The records:
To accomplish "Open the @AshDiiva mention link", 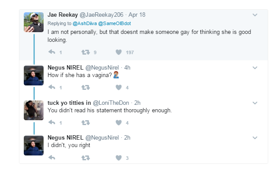I will coord(87,22).
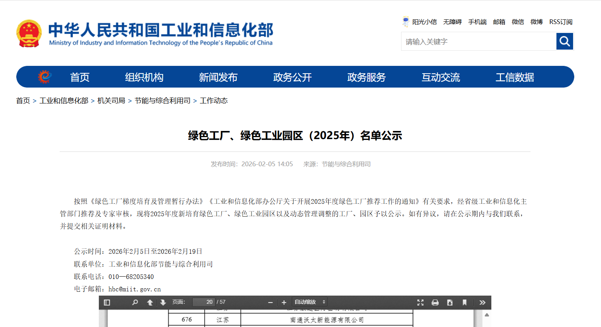Go to the next PDF page

tap(162, 302)
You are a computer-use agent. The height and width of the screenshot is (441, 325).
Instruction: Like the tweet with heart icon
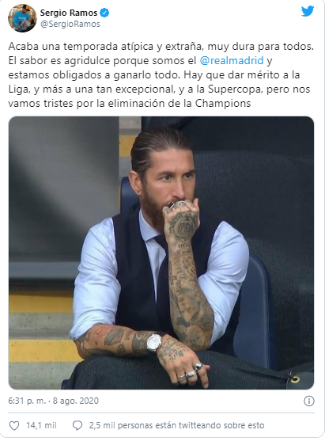(14, 425)
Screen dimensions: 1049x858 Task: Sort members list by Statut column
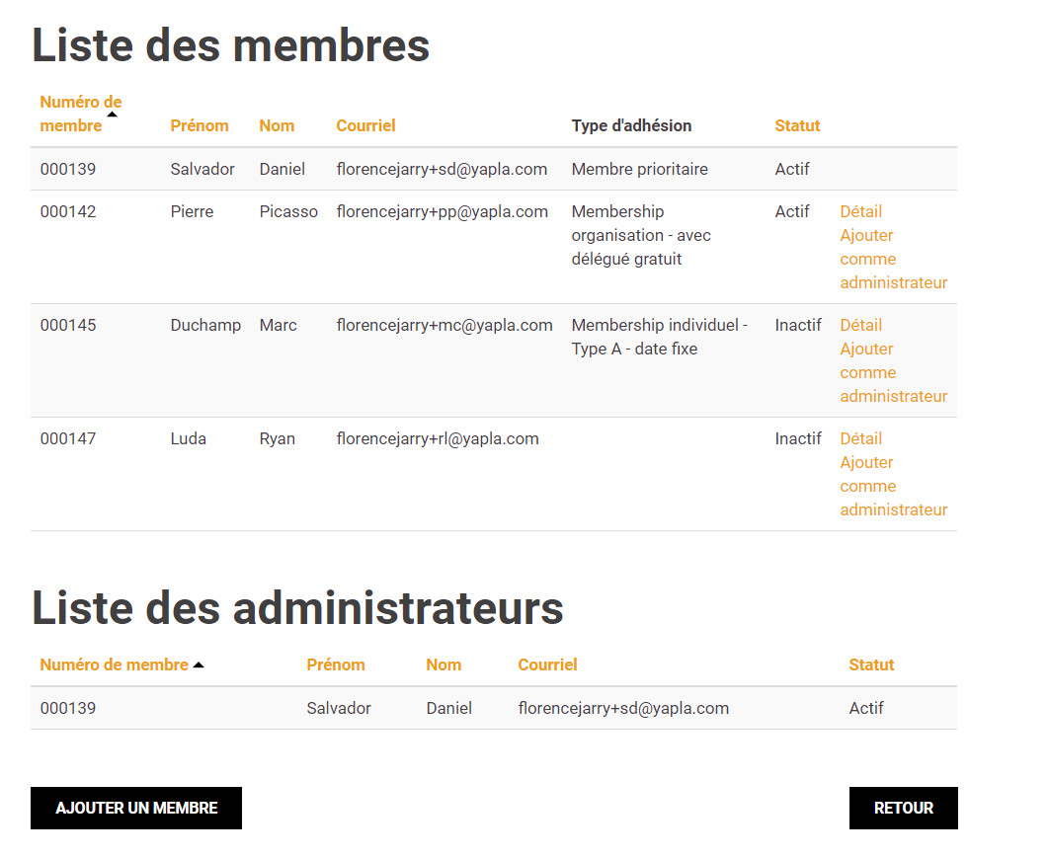point(797,125)
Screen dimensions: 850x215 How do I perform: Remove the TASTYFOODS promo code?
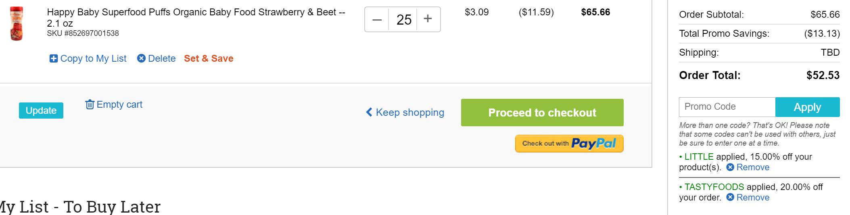coord(752,198)
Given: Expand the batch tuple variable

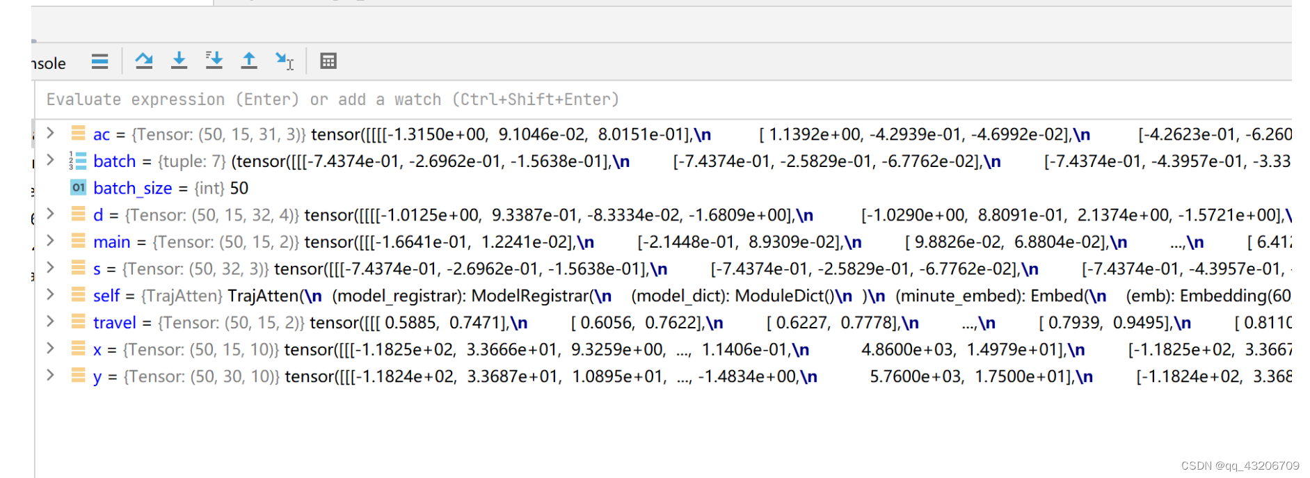Looking at the screenshot, I should tap(50, 160).
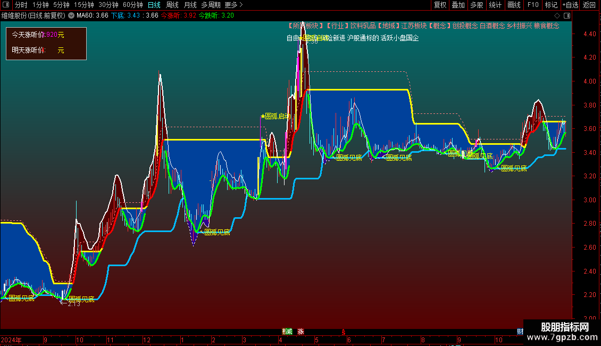
Task: Click the 返回 back button
Action: tap(589, 5)
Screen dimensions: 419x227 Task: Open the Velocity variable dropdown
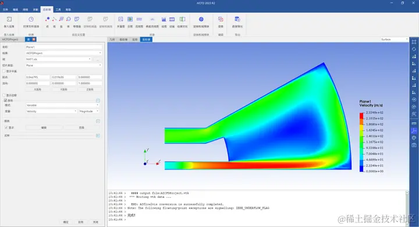click(x=51, y=111)
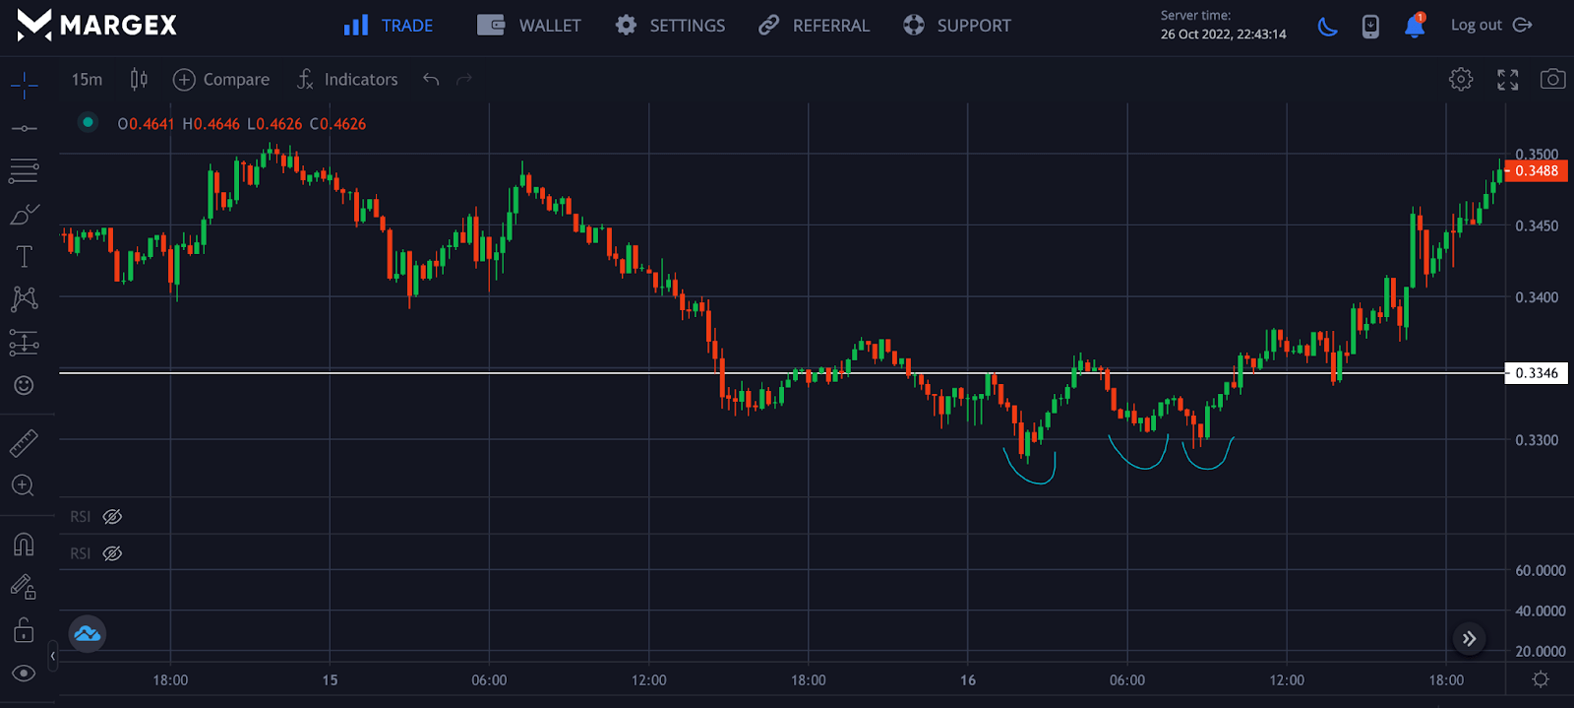1574x708 pixels.
Task: Collapse the left drawing toolbar
Action: click(52, 656)
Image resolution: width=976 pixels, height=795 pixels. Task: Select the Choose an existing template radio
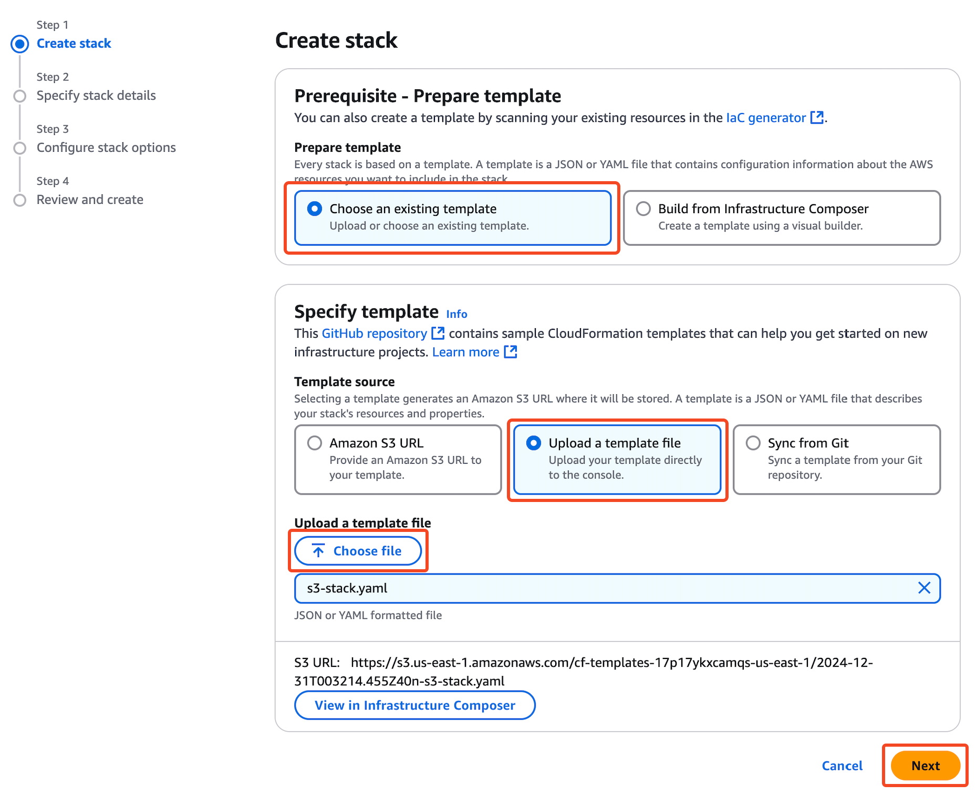coord(315,209)
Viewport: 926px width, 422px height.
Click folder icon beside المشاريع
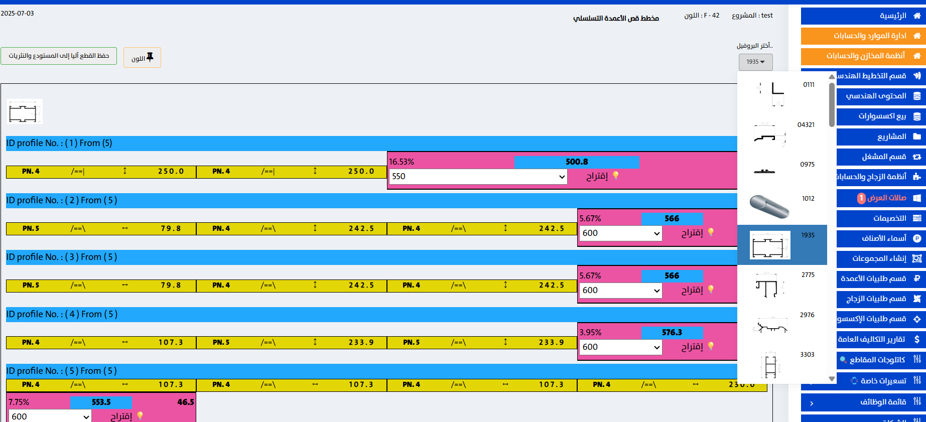(917, 136)
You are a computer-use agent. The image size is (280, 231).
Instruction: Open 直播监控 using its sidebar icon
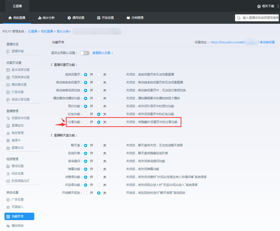[8, 125]
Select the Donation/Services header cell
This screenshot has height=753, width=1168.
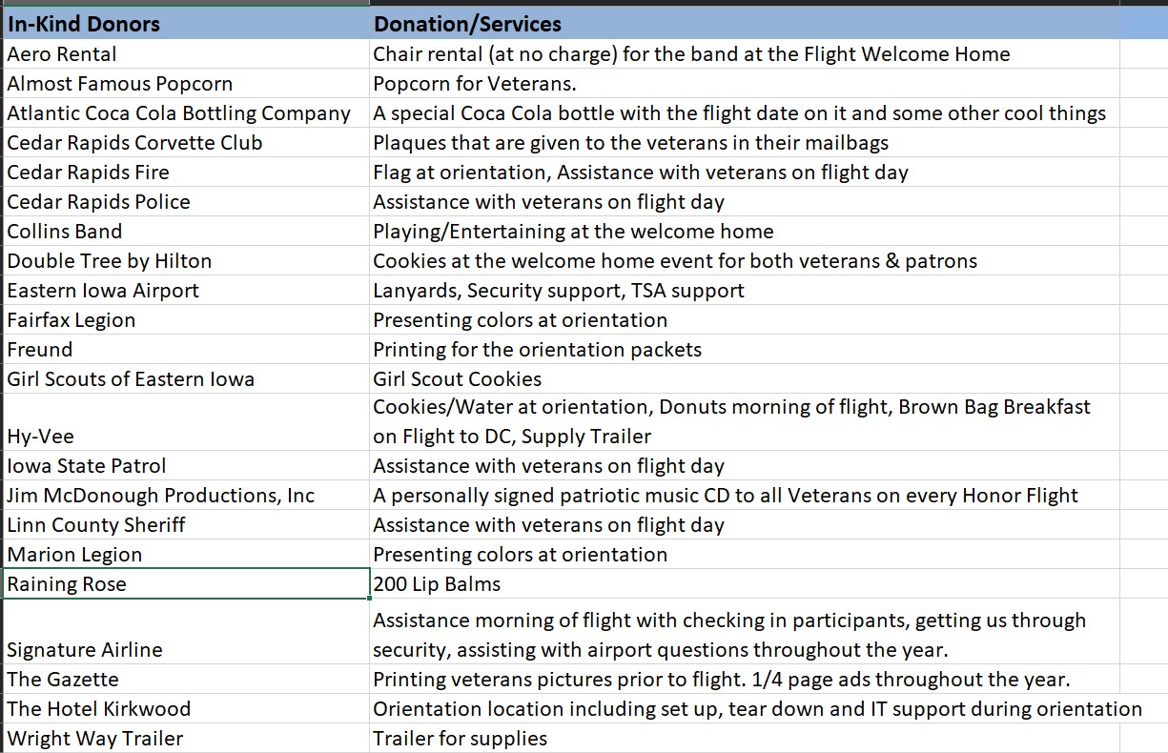pos(744,24)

Problem to work on:
All lines in the preceding records that hold the word "computer" need to be copied.

Written solution:
You are a computer-use agent. The height and width of the screenshot is (441, 325).
You are a computer-use agent. The image size is (280, 231).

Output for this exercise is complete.